A: Yes! You can experiment with graham crackers or chocolate cookies for a different flavor.
Q: How do I know when the cheesecake is done?
A: The edges should be set, and the center will slightly jiggle but not be liquid.
Q: Can I freeze Sugar Cookie Cheesecake?
A: Yes, wrap it tightly in plastic wrap and store it in an airtight container. It can be frozen for up to 3 months. Just thaw in the fridge before serving.

Sugar Cookie Cheesecake
Ingredients
Sugar Cookie Crust
- 1 3/4 cup All-purpose flour
- 1/2 tsp Baking soda
- 1/2 tsp Salt
- 3/4 cup Unsalted butter (room temperature)

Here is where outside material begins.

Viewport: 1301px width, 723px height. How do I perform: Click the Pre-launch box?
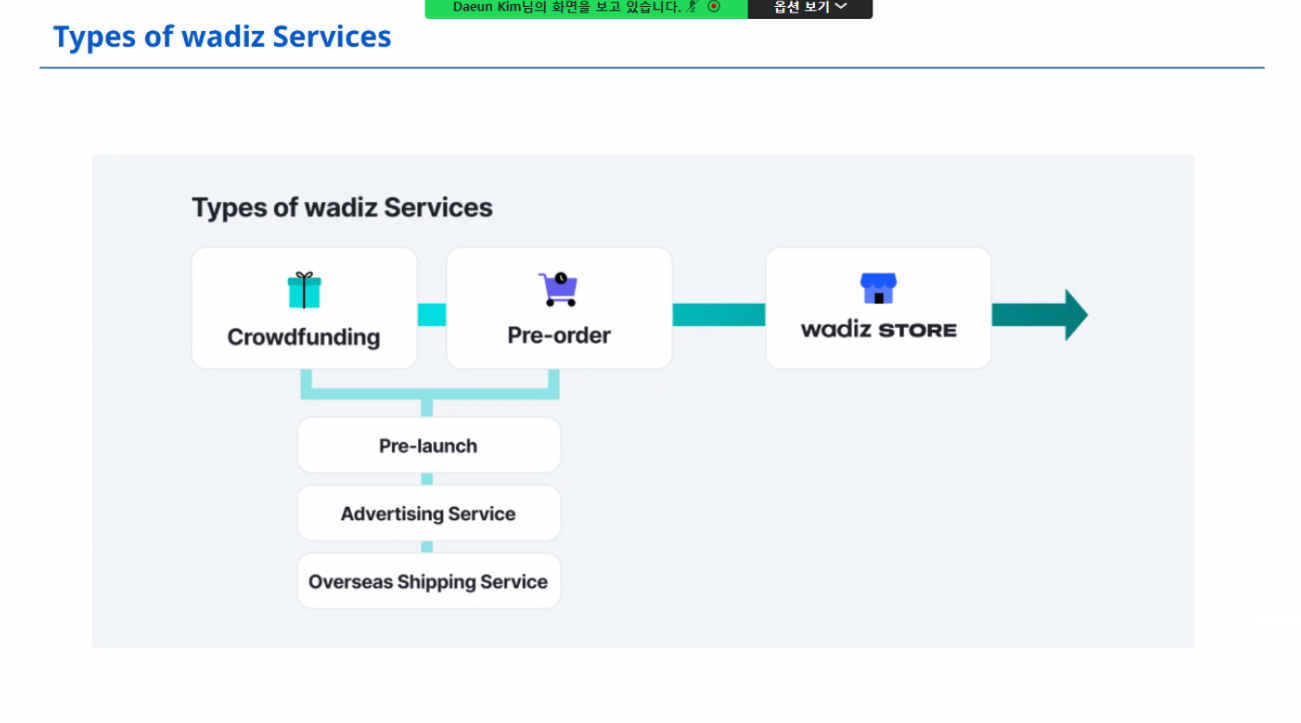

- 1 cup Regenerative Organic Certified® Cane Sugar from Wholesome
- 1 tsp Pure vanilla extract
- 1 large Egg (room temperature)
- 1 large Egg yolk (room temperature)
- 1/3 cup Christmas sprinkles (jimmies)
Cookie Dough Balls
- 1 1/2 cups All-purpose flour
- 1/2 tsp Salt
- 1/2 cup Unsalted butter (room temperature)
- 1 cup Regenerative Organic Certified® Cane Sugar from Wholesome
- 1 tsp Pure vanilla extract
- 5 TBSP Milk
- 1/3 cup Christmas sprinkles (jimmies)
Cheesecake
- 32 oz Cream cheese (room temperature)
- 2/3 cup Regenerative Organic Certified® Cane Sugar from Wholesome
- 3/4 cup Sour cream (room temperature or Greek yogurt)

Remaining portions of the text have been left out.